[EXERCISE BRIEF] Please state how much innovation funding the Edinburgh Open Finance centre described in the post below won.

start DOCUMENT SEGMENT

Posted on 3rd July 2020 by Jon Howell

Open Finance is poised to revolutionise banking and Scotland is aiming to be at the forefront with the establishment of the Global Open Finance Centre of Excellence (GOFCoE) in Edinburgh, which announced it had successfully won £22.5 million of innovation funding at the end of June 2020.

The plans have been in motion since October 2018 when a Scottish consortium of the University of Edinburgh, FinTech Scotland, Scottish Enterprise, and the Financial Data And Technology Association (FDATA) joined forces to apply for assistance from the Strength in Places Fund, a UK Government run scheme that aims to support innovation and economic growth. GOFCoE was announced as one of seven proposals that had succeeded in attaining funding.

The goal of the Centre is to provide leadership, coordination, research, and capability to support the rapidly evolving phenomenon of Open Finance, an initiative which wants to rebalance markets in favour of consumers by using shared financial data through secure open APIs to increase competition and innovation, leading to better products and services. Initially focussed on banking and called Open Banking, Open Finance now includes other services such as pensions, investments, and insurance.

This announcement is another feather in the cap of Scotland’s FinTech cluster, following on from the formal European cluster excellence accreditation earlier this year. A sentiment echoed by Linda Hanna, Managing Director of Scottish Enterprise, “This award is excellent news for the Fintech sector in Scotland and for our economy as a whole. FinTech is fast becoming one of Scotland’s key sectors and, particularly in the current climate, it is crucial that we continue to build our digital capability and our use of data, making our mark on the digital industries.”

Talking up the world-beating nature of the new Centre, Professor Jonathan Seckl, the University of Edinburgh’s Senior Vice-Principal, said, “The Centre will be a world-first, providing leadership, coordination, research, and capability to develop the benefits of Open Finance and to safely unlock the potential of customer data as a force to improve lives. Using real financial data for social good and allowing governments, companies, and people to make better economic and financial decisions is at the heart of the Global Open Finance Centre of Excellence.”

end DOCUMENT SEGMENT
start EXTRACTED MATERIAL

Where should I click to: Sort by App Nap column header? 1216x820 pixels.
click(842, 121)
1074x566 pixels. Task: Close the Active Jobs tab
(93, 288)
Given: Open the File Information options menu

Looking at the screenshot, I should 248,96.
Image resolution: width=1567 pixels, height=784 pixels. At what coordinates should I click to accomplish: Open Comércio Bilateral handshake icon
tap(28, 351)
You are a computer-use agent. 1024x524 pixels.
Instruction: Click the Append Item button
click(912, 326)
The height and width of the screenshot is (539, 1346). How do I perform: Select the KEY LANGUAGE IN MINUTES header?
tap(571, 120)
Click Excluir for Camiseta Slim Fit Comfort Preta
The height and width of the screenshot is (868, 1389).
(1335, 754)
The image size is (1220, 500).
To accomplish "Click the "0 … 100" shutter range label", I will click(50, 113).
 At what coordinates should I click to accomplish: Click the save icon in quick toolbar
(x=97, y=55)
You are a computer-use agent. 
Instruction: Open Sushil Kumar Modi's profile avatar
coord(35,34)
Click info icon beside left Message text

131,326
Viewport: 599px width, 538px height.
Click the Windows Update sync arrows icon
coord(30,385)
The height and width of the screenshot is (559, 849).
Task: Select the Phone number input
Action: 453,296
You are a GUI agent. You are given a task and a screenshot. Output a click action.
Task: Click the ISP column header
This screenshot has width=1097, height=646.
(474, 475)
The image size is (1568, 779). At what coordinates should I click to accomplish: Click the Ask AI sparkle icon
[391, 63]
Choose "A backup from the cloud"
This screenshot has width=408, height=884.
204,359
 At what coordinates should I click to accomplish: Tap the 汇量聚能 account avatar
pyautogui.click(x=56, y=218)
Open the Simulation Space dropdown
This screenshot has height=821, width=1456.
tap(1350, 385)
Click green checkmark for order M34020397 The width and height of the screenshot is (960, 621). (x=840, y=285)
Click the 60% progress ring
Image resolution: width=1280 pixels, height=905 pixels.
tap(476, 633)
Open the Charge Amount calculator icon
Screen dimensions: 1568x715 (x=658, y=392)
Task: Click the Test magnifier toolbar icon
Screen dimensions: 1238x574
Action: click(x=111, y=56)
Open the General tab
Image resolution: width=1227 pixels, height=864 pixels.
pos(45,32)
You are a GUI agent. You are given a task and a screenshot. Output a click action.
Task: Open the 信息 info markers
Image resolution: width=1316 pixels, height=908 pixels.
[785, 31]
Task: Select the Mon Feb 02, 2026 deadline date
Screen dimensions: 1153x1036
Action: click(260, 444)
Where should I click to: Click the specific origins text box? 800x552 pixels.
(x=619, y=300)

end EXTRACTED MATERIAL

[CORRECT RESPONSE] £22.5 million